9 Prepare Your Descriptive Skills

You’ll Need To Get Those Spring Vibes Right

Wayfarer background image by Jonas De Ro

Part of what is going to firmly establish your campaign as based in the springtime is if you can properly describe the weather, the environment, and the general vibes of spring. Talk about how players can smell petrichor in the air, and they can feel the cool breeze of spring, the rain clouds slowly rolling in to douse the world around with rain.

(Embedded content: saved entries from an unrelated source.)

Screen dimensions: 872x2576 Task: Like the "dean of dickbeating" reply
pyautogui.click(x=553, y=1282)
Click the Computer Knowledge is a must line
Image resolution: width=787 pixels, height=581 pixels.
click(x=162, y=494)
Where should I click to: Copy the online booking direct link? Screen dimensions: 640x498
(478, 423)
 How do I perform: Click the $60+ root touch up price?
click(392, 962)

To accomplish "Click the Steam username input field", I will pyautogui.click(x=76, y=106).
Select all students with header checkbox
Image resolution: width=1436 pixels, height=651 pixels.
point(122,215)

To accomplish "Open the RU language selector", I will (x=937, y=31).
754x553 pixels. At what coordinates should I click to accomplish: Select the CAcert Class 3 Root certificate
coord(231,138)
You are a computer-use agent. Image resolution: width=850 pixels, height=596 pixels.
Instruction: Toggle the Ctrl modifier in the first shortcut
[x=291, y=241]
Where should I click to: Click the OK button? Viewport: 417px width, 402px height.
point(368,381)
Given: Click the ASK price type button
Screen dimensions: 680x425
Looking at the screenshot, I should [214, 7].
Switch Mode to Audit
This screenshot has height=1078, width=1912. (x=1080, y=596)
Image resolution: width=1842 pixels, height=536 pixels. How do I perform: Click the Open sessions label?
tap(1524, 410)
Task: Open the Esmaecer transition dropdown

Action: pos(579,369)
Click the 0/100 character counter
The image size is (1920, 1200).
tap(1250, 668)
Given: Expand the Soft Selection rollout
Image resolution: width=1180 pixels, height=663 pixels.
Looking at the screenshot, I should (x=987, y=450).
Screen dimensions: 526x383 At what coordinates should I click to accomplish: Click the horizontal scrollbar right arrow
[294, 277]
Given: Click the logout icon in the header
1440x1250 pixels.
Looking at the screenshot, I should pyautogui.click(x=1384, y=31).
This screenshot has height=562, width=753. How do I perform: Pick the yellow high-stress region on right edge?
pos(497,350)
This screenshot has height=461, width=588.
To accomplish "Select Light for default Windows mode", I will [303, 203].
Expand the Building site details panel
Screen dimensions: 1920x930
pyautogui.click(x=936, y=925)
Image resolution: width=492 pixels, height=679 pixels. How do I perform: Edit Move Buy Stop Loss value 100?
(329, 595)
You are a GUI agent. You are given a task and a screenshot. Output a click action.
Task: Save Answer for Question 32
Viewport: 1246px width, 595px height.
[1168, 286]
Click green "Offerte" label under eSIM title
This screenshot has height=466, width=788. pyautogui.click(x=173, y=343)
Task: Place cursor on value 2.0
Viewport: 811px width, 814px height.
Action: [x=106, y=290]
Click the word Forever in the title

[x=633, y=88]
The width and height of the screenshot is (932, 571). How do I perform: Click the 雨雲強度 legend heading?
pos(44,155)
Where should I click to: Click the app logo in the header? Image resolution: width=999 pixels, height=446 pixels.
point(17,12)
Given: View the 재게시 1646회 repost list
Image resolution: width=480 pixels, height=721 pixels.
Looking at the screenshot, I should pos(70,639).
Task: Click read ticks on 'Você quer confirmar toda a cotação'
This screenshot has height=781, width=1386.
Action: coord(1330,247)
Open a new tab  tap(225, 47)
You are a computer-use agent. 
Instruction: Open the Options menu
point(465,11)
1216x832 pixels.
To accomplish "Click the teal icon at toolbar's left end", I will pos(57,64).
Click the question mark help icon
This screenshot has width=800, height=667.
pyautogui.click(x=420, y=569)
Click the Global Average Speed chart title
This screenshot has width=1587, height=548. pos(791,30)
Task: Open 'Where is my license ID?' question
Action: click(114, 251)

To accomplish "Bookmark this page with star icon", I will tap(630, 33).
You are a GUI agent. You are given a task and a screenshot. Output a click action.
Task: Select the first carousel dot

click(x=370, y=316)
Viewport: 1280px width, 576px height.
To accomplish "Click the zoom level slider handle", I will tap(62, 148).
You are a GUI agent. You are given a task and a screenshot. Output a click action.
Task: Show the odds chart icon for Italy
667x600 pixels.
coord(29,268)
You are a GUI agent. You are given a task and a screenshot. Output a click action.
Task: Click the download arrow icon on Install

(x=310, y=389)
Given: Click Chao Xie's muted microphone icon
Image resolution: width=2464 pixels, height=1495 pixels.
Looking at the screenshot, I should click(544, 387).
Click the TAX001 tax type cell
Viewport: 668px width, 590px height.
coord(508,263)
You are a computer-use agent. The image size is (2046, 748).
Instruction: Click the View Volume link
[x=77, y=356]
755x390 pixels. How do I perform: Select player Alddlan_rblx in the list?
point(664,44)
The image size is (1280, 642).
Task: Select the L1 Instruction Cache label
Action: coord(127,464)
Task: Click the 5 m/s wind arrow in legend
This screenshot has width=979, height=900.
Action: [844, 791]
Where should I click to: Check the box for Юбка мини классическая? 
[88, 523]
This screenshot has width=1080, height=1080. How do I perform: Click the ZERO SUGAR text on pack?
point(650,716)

You can even describe the people celebrating that the weather has finally cleared up from a harsh winter, and the elation that comes with the changing of the seasons.

8 Have A Weather Table

Wind, Rain, Shine, or Snow

Dueling Rapier by Anna Podedworna

Spring isn’t sunny days with occasional sprinkles of rain - it can have some really drastic weather that can impact how your players progress through the campaign or what they do for the day. As such, you should consider putting together a weather table to dictate what kind of weather your players might come across and how that will impact them, be it heavy rain, high winds, or sunny days.

You don’t need to roll on the weather table for every single day of the campaign, just when it suits you the most or when you think it might throw your players for a loop and push them to get creative with their solutions.

7 Spring Festivals

Winter’s End Means Celebration

Spring Festival by Ralph Horsley

It’s pretty traditional that as winter winds down to an end and the flora and fauna start to come back to a fully active and living state, people are going to be prone to celebration. Putting together festivals that your players attend can make for an interesting change-up in the campaign, or as a good starting point.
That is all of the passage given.